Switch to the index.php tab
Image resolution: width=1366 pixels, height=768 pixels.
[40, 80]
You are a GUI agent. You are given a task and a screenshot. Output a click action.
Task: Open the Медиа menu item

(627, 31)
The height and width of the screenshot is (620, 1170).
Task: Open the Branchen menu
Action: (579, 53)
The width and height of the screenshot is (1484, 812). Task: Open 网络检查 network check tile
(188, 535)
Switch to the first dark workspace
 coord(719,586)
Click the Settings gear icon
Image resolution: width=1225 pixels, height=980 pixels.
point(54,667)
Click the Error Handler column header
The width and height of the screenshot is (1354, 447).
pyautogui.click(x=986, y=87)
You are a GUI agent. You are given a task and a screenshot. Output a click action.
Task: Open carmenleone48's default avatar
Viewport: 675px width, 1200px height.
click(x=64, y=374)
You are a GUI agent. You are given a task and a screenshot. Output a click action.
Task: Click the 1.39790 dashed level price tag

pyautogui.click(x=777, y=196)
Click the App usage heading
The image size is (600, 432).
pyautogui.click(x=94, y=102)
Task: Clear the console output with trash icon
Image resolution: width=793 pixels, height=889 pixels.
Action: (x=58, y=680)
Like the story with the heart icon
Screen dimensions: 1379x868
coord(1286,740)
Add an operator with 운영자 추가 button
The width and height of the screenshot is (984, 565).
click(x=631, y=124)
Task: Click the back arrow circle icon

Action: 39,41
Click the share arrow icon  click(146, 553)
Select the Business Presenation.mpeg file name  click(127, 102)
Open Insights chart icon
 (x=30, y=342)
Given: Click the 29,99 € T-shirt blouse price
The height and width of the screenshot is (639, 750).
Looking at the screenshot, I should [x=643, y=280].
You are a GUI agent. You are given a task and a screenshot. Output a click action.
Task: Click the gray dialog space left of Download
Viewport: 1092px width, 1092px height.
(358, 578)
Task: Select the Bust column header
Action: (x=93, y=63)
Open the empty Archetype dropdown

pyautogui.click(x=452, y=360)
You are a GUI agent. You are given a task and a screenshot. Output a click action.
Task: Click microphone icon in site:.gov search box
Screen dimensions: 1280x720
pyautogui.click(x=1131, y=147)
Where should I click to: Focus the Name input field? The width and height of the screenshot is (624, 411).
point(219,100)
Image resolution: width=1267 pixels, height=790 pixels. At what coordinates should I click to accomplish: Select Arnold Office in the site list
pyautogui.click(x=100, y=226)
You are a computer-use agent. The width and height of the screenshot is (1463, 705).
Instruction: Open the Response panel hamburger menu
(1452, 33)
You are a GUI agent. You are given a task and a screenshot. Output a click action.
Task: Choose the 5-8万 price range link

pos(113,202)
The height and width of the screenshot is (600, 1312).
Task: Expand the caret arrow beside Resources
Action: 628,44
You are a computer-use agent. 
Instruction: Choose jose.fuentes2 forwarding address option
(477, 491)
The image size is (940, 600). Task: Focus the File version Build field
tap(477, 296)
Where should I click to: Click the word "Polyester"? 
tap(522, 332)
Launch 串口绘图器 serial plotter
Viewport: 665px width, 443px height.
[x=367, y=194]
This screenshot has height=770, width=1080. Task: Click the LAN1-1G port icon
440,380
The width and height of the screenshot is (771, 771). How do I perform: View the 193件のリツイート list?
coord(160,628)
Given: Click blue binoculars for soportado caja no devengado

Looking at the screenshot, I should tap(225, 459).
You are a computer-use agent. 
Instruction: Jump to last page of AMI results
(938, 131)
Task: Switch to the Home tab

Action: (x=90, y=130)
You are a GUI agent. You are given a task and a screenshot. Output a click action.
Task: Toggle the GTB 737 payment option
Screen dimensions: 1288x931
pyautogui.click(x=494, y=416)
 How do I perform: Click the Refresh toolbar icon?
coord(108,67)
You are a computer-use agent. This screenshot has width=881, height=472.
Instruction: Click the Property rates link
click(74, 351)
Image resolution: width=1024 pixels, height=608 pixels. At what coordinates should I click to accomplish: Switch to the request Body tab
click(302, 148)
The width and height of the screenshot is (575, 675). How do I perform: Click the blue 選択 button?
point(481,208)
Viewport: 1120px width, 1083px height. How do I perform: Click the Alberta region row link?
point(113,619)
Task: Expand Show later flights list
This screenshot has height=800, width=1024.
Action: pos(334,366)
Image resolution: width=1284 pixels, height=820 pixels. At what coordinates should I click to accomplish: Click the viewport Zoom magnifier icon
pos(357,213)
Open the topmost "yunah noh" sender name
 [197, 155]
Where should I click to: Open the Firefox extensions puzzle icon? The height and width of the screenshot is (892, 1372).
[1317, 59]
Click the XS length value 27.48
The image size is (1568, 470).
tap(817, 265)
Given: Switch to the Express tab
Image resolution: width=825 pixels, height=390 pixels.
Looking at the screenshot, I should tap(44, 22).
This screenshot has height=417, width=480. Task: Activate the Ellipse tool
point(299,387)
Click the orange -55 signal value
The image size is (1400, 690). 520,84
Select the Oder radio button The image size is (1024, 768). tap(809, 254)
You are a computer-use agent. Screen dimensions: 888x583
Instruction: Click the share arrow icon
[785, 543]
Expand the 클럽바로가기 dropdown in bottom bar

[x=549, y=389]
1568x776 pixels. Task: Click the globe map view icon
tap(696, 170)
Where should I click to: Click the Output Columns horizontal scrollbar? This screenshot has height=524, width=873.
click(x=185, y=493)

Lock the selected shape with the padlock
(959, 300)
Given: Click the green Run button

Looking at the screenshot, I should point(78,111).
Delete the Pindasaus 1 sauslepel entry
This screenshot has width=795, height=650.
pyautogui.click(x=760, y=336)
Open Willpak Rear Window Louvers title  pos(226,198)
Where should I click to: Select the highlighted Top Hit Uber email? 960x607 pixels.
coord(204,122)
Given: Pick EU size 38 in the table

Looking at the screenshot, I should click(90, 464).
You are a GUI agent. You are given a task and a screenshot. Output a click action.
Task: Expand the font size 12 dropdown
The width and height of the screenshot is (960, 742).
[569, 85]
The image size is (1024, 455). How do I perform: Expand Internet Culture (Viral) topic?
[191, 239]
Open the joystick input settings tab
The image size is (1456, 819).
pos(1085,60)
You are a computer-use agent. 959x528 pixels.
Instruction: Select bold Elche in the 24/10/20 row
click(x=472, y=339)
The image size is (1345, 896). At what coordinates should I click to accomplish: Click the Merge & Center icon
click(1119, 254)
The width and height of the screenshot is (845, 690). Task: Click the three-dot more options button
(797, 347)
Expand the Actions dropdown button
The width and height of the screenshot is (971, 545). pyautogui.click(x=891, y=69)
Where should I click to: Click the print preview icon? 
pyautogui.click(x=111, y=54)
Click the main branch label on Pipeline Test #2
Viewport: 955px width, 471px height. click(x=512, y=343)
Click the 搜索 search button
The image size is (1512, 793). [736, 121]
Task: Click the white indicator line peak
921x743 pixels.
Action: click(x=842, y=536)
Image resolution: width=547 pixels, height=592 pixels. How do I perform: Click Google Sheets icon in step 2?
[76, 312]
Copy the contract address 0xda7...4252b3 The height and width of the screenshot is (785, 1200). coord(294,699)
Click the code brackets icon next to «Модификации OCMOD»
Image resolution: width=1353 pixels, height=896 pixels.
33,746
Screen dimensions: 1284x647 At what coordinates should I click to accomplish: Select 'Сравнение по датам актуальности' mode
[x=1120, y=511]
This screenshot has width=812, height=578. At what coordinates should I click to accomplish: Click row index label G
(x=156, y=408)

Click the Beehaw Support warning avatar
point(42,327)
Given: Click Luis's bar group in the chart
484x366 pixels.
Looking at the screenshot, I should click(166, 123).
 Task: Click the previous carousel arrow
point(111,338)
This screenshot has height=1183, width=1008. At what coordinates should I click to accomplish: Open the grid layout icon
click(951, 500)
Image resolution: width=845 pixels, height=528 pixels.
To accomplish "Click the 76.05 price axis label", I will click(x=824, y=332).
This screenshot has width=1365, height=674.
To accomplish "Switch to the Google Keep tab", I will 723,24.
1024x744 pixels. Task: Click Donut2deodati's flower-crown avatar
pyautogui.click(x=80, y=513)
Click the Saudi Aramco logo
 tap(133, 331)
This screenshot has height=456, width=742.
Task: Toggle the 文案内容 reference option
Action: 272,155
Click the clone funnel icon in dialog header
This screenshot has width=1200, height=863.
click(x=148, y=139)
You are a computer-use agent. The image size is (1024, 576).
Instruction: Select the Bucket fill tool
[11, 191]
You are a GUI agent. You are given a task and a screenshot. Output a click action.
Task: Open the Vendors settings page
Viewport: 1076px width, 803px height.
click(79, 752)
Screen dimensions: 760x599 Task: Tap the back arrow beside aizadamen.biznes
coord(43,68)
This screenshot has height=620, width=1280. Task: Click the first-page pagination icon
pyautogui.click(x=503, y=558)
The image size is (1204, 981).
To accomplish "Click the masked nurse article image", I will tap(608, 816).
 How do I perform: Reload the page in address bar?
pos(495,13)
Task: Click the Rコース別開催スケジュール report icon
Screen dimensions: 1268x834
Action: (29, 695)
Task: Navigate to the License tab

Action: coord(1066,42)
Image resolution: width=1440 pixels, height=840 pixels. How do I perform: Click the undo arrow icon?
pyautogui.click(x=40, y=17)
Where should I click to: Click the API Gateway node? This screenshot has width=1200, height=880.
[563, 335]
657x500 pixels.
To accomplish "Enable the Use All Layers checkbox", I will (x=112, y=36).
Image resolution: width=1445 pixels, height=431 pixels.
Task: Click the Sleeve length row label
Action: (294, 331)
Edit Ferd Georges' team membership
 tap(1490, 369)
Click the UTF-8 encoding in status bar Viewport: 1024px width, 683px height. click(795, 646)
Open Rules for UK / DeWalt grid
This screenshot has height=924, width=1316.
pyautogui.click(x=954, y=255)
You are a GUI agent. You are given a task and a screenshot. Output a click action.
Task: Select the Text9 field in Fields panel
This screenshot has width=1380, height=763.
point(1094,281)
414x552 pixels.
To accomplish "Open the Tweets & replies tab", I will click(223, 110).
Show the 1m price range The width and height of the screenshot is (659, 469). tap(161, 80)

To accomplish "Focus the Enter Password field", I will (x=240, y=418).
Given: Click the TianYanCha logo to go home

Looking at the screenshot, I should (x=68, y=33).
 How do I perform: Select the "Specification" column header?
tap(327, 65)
-*-*-
__Assignment__. Tally how many lines of the listing above include the string "Show", and report that figure by itself.

__Expected answer__. 2